Work item: Pictures stay out of the copy. Transcribe exactly, and only, the line with "Image resolution: width=406" through the last line of the entries below.

Task material:
▼▼▼

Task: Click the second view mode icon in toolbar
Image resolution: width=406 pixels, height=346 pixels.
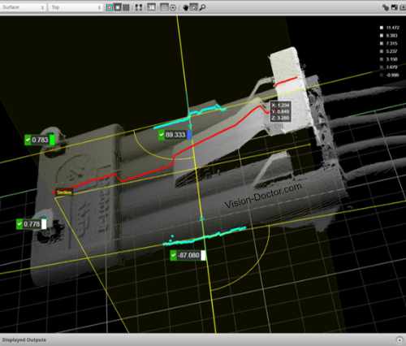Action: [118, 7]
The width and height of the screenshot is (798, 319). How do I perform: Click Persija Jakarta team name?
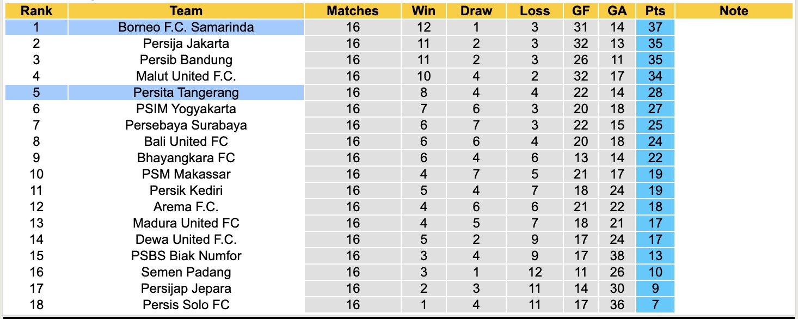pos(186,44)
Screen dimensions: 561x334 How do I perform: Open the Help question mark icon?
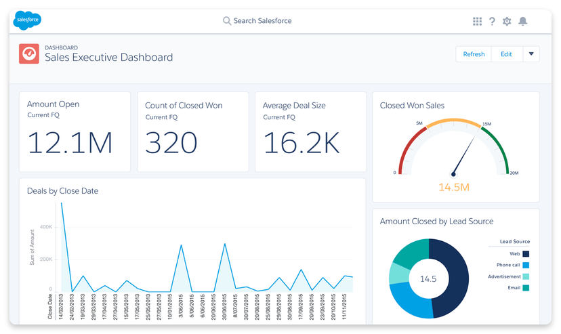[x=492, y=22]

▲▲▲

Answer:
Image resolution: width=406 pixels, height=346 pixels.
Action: [118, 7]
The width and height of the screenshot is (798, 319). How do I perform: Click Persija Jakarta team name?
pos(186,44)
Screen dimensions: 561x334 How do I perform: Open the Help question mark icon?
[x=492, y=22]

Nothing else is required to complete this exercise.